Le plus dur, c'est de comprendre le travail assez bien pour qu'il produise quelque chose d'utilisable, encore et encore. Y compris quand le dossier sort un peu de l'ordinaire, qu'une exception surgit, ou que la personne qui sait normalement quoi faire n'est pas assise à côté.

Il faut les deux. Comprendre ce que la technologie sait faire, et comprendre le travail, l'entreprise et les gens qui vont s'en servir.

C'est autour de cette combinaison que nous avons construit Ellypsis.

Nous travaillons au plus près des gens qui font vraiment le travail. C'est là que se trouvent les règles, les exceptions et tout ce qui n'a jamais été écrit dans la procédure.

Et nous restons près d'eux ensuite. Car ce n'est pas d'être fini à la date de livraison qui rend un Coworker bon. C'est d'être en service.

Le reste de l'histoire, et pourquoi Ellypsis existe, tout est dans la lettre.

Ce qu'on nous demande
Que devient le savoir qui n'existe que dans la tête des gens ?

C'est l'une des premières choses que nous allons chercher.

Presque toutes les entreprises ont du travail qui se fait « c'est comme ça qu'on fait, c'est tout », parce qu'une personne le fait depuis cinq ans. Le problème arrive le jour où cette personne est malade, change de poste, ou doit l'apprendre à quelqu'un d'autre.

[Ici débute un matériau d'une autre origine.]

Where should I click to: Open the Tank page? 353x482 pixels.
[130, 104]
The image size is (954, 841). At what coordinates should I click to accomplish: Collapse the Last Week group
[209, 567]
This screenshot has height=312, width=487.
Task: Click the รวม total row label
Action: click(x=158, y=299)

Quand nous construisons un Coworker, cette connaissance doit sortir de la tête de quelqu'un et devenir concrète. Les règles, l'ordre des étapes, les exceptions et les exemples deviennent une partie de la mise en place.

Le Coworker n'obtient donc pas seulement de quoi travailler. L'entreprise reprend la main sur sa propre connaissance.

Est-ce que ça facilite l'intégration des nouveaux employés ?

Oui. Le nouvel employé n'a pas à redécouvrir tout le processus depuis zéro, ni à compter sur la chance pour tomber sur la bonne personne à qui demander.

Le travail, les règles et les exemples sont déjà concrets. Et le Coworker peut aider le nouvel employé à faire le travail de la même façon que le reste de l'équipe, dès le premier jour.

Est-ce que ça peut aider en cas de transmission d'entreprise ?

Oui. Une transmission d'entreprise, ce n'est pas qu'une question de propriété. Des décennies de savoir peuvent être enfouies dans la façon dont l'entreprise travaille.

Quand les façons de faire, les règles et les exceptions deviennent concrètes, l'entreprise dépend moins de ce que quelques personnes ont en tête.

L'IA, n'est-ce pas surtout un gain pour la direction ?

Ça ne devrait pas être le cas.

Pour l'entreprise, un Coworker peut apporter plus de capacité, une meilleure qualité et plus de clients, sans que le travail augmente au même rythme.

Pour l'employé, cela veut dire moins de temps sur les tâches répétitives et plus de temps sur ce qu'il fait vraiment bien. Et quand le travail devient mesurable, sa contribution devient elle aussi plus facile à voir.

Si, à temps de travail égal, vous pouvez gérer deux fois plus de travail ou livrer des résultats nettement meilleurs qu'il y a un an, ce n'est pas seulement l'entreprise qui devrait pouvoir en voir la valeur. C'est aussi un assez bon point de départ pour une négociation salariale.